It must be emphasized that Richard Blum was the driving force in choosing Janet Napolitano as the new UC president. In fact, Blum and a very small number of Regents, including Monica Lozano, a board member of Bank of America, and Russell Gould, the former vice-chairman of the 2008 crisis connected Wachovia Bank, are those responsible for the central decisions of the University. These associates–or cronies–of Blum have the most to gain from the gradual death of public education, since their banks will continue to lend to the UC and their construction companies will continue to get priority bids for new projects. Who better to facilitate the continuation of this process than someone who spent the last few years heading one of the largest institutions of social control in the country?
Why We Chose to Leave
We held the Blum Center for 25 hours–the longest building take-over in decades. How could we just get up and leave? What would make staying worth it? What would make leaving worth it? We never expected to stay so long. We were prepared to be arrested by the police within a mere few hours.

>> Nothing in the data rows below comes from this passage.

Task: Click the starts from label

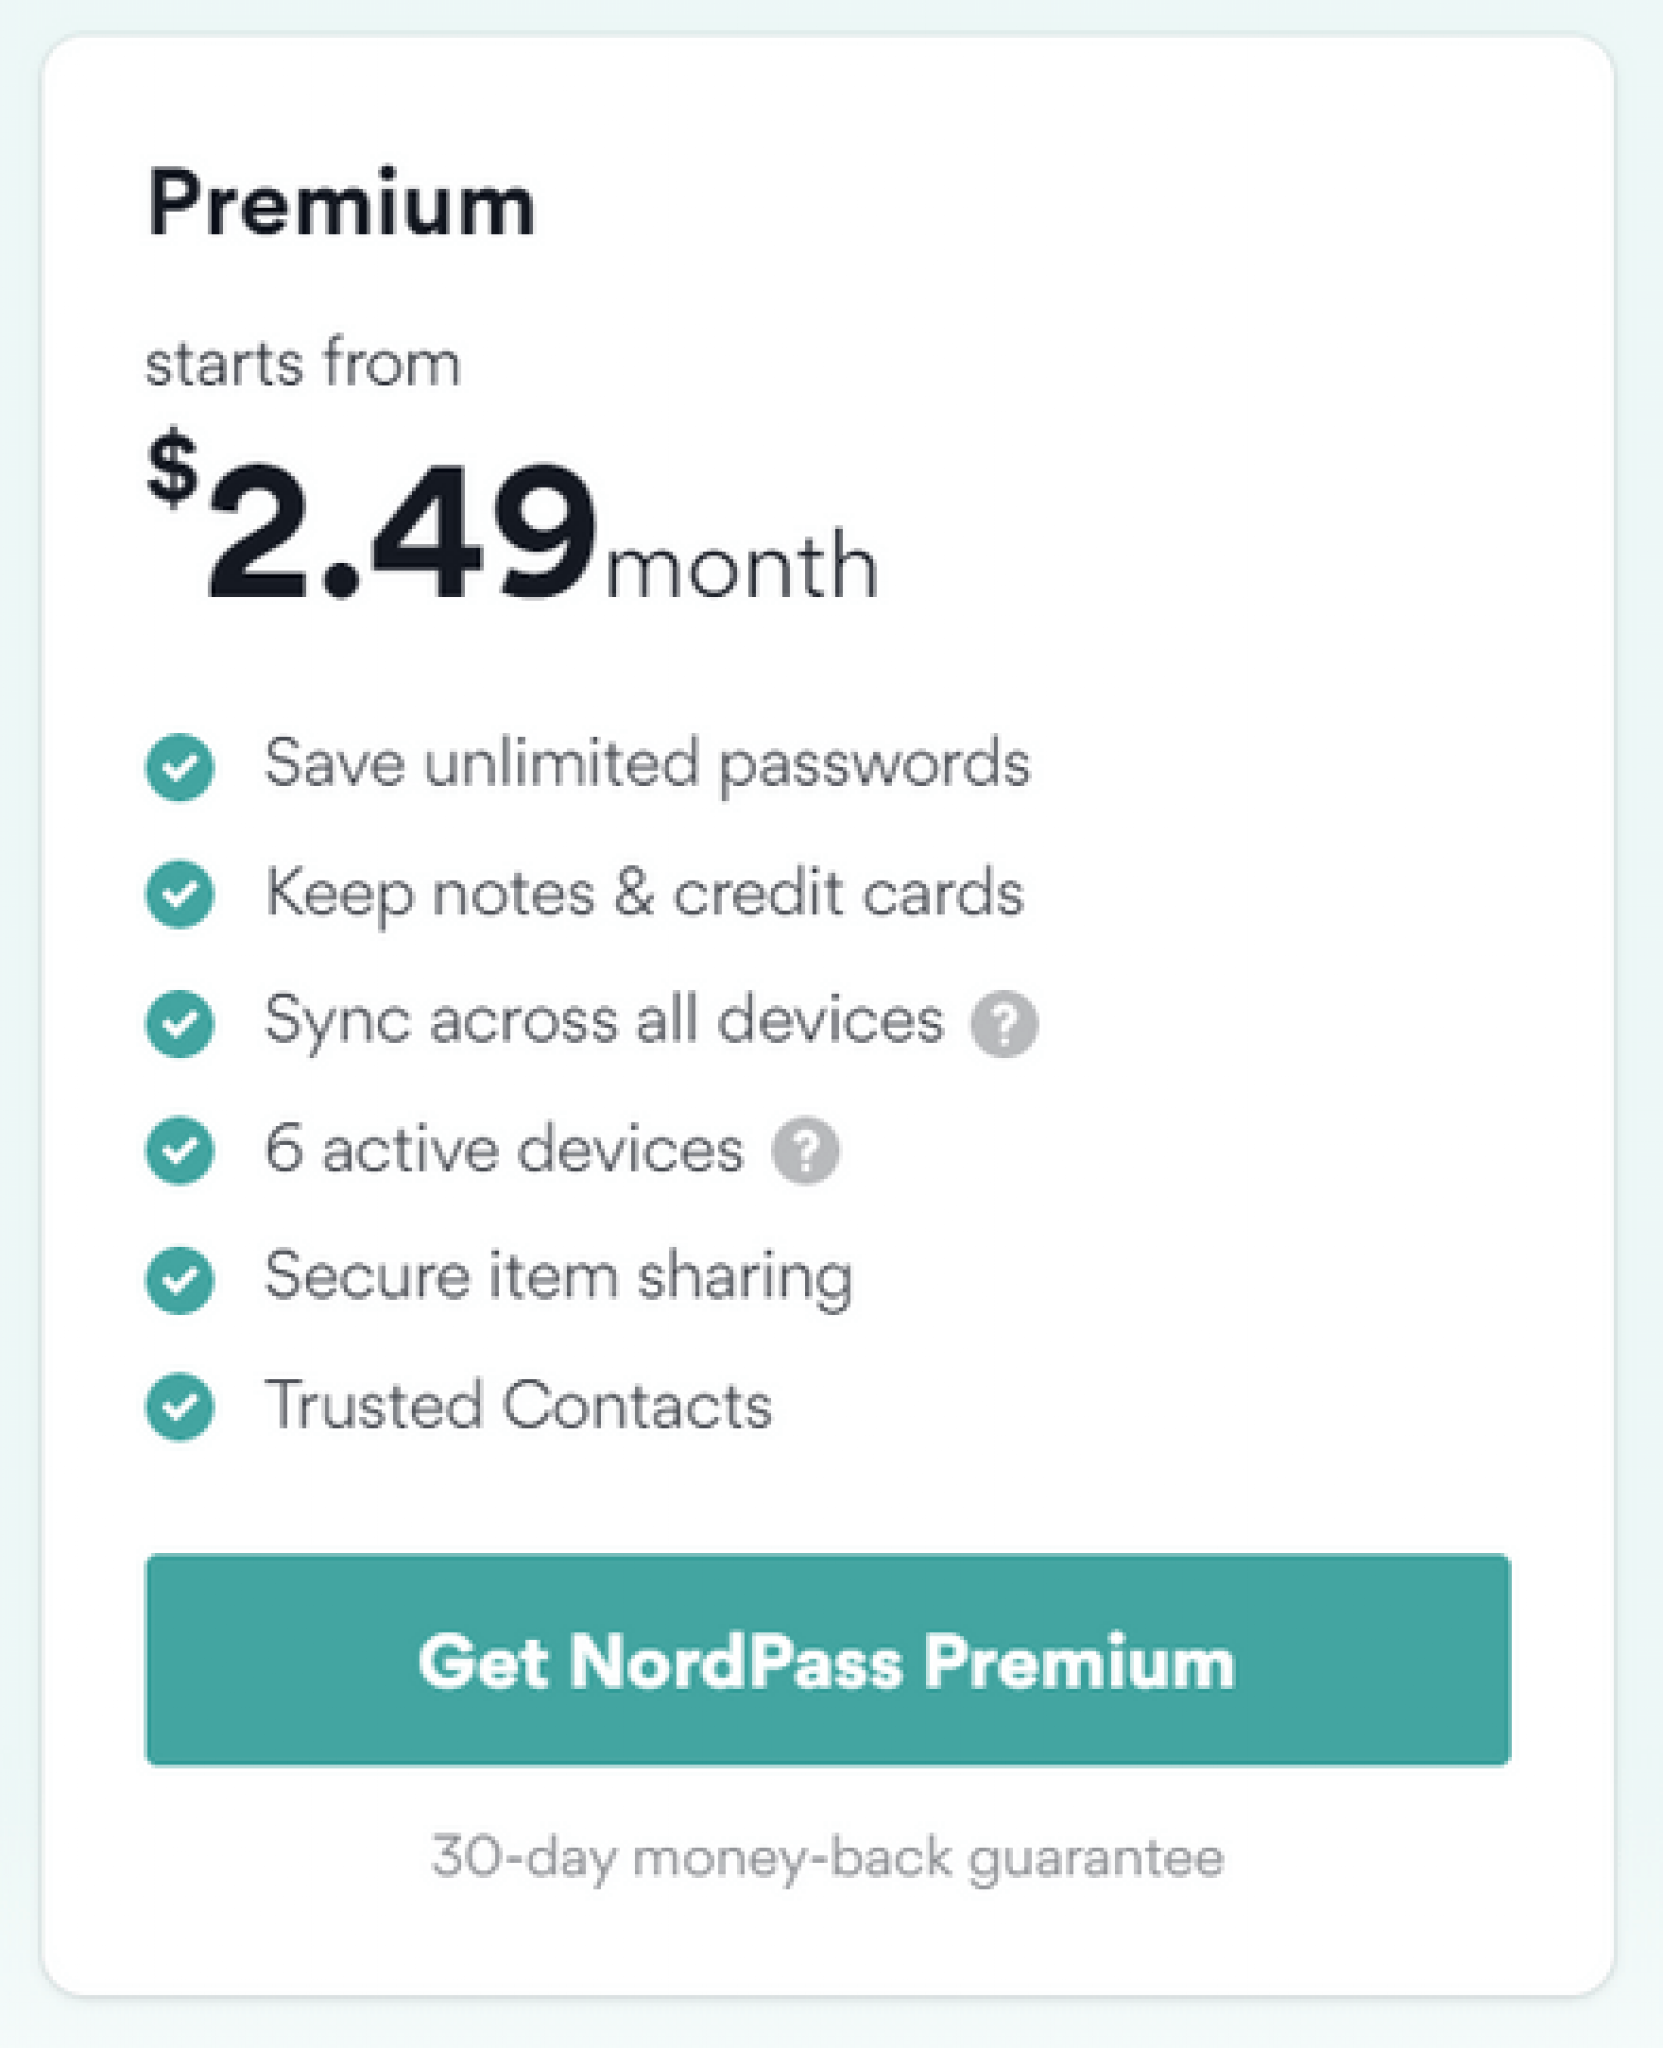Action: pyautogui.click(x=305, y=363)
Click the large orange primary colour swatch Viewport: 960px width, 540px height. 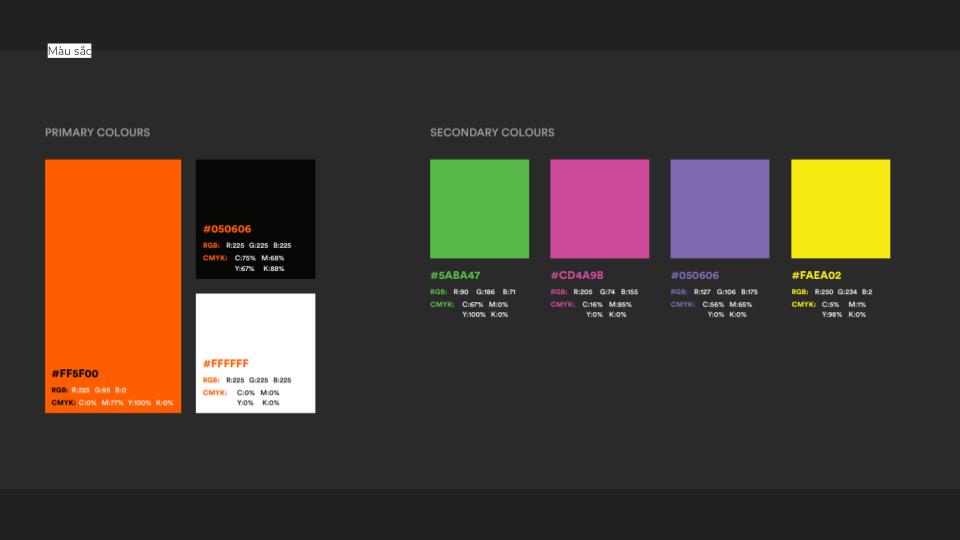(113, 260)
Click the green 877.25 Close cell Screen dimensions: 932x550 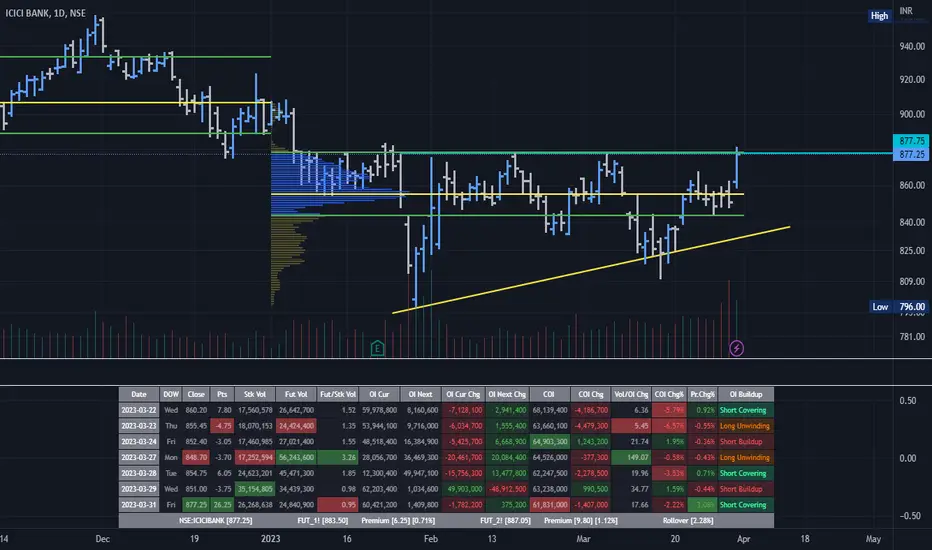pyautogui.click(x=196, y=505)
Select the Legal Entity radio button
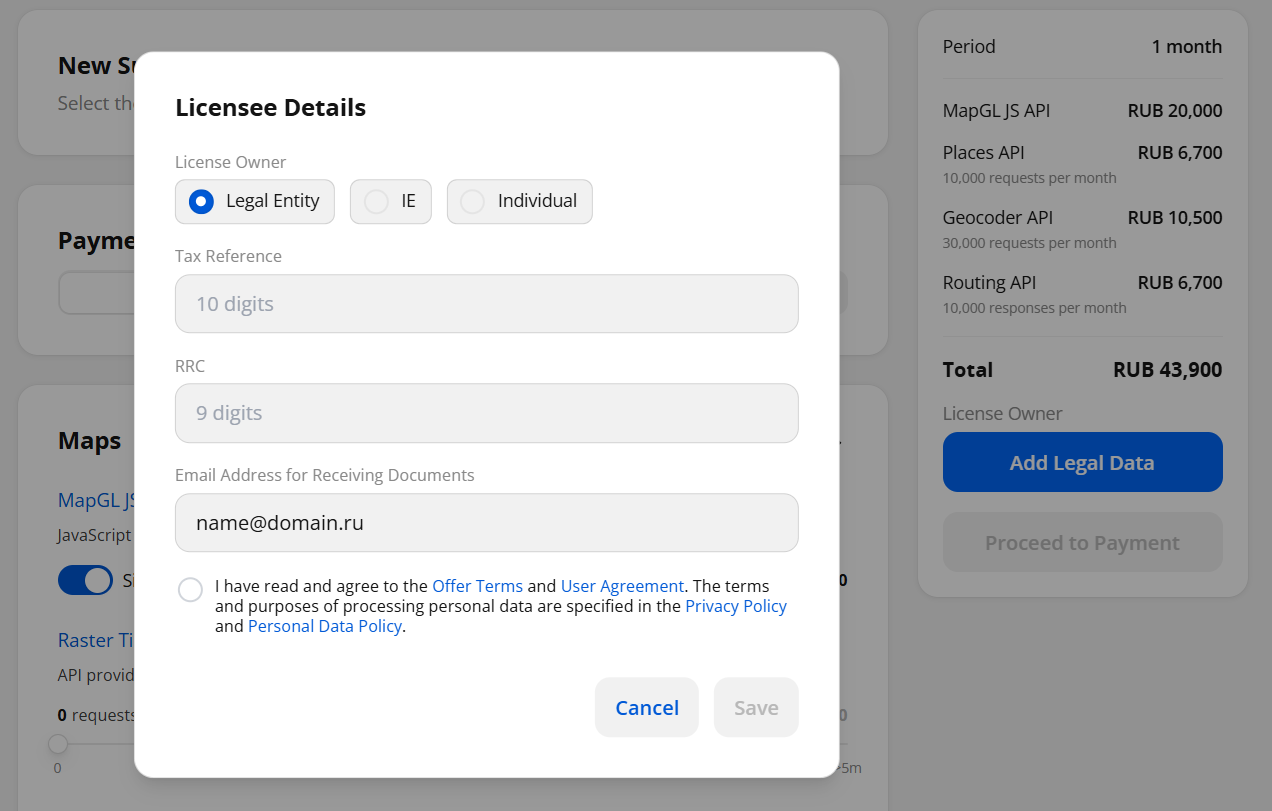Viewport: 1272px width, 811px height. (202, 201)
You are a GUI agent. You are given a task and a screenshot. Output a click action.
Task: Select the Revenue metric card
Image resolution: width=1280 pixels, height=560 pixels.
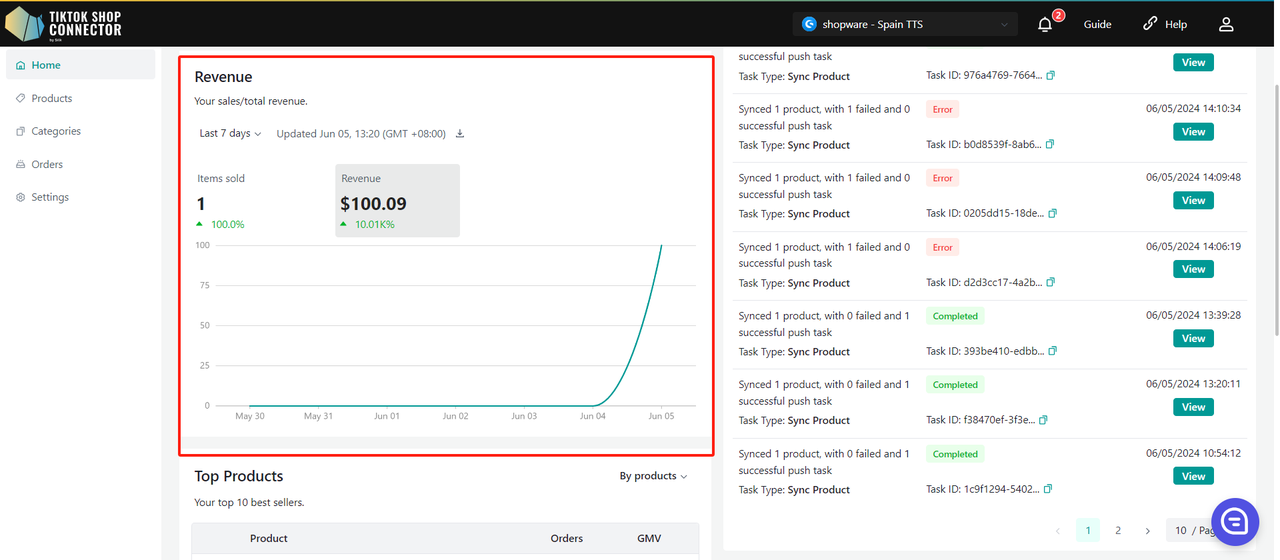click(397, 201)
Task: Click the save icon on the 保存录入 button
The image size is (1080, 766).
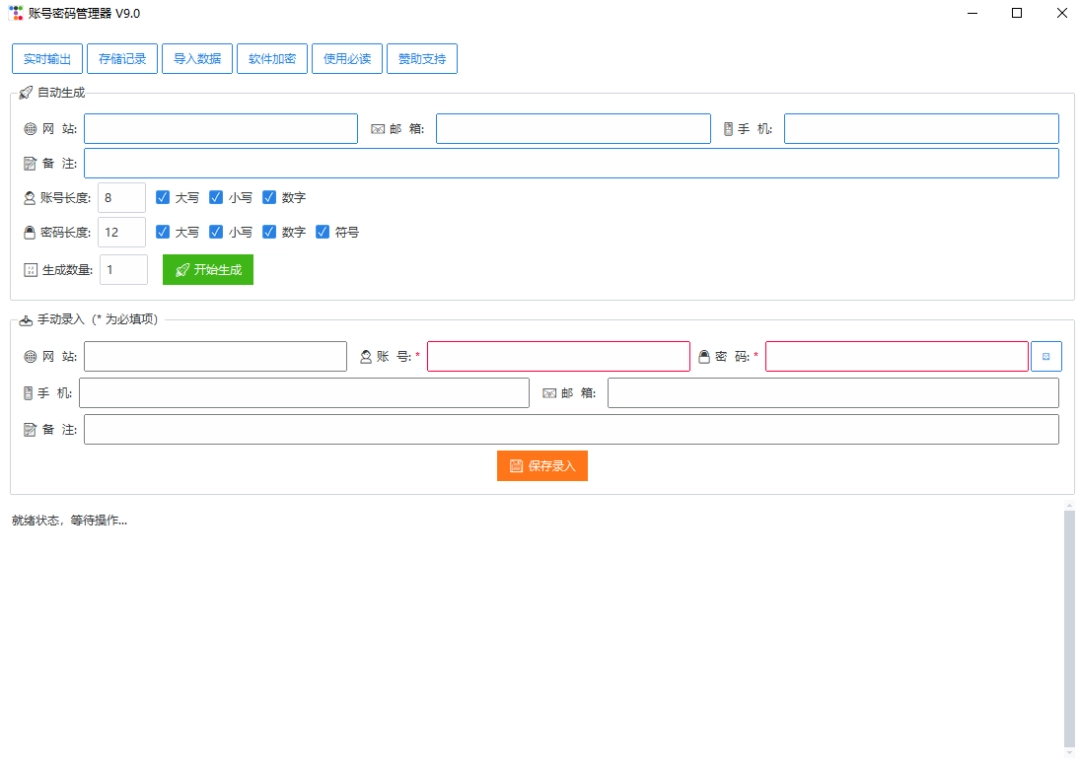Action: (x=516, y=466)
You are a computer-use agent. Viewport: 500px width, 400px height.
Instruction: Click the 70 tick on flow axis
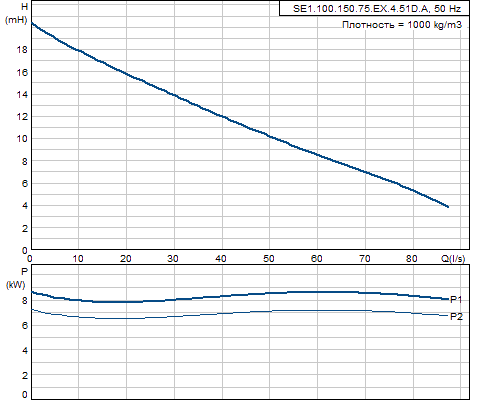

Still, making the choice to leave was not easy. Throughout the time the Blum 11 spent inside of the building, the ASUC President and the Dean of Students tried convincing us to leave the building. Our choices were not influenced by promises of amnesty, although organizers did demand amnesty for all participants in the direct action. Each decision we made was informed by care for each other and a consciousness of our group’s capacity both inside and outside the building. We knew that what we were doing needed to be seen within a long term strategy, and that at this moment our demands needed to be clear and widely circulated. We also came to recognize the limits of our capacity. After dusk, the police made dispersal orders on a speaker every hour, notifying protesters that they were trespassing. All night, police in riot gear were shining lights into the Blum center from the next building, making their presence seem bigger than it actually was and causing panic among protesters. Those on the outside were forced to stay vigilant due to police activity and to their commitment to put their bodies on the line to protect those of us inside. On top of that, it rained all night long. Enduring 25 hours of uncertainty, of endless panic, was emotionally and physically exhausting to people both on the inside and the outside–especially on the outside, where the care work was carried out.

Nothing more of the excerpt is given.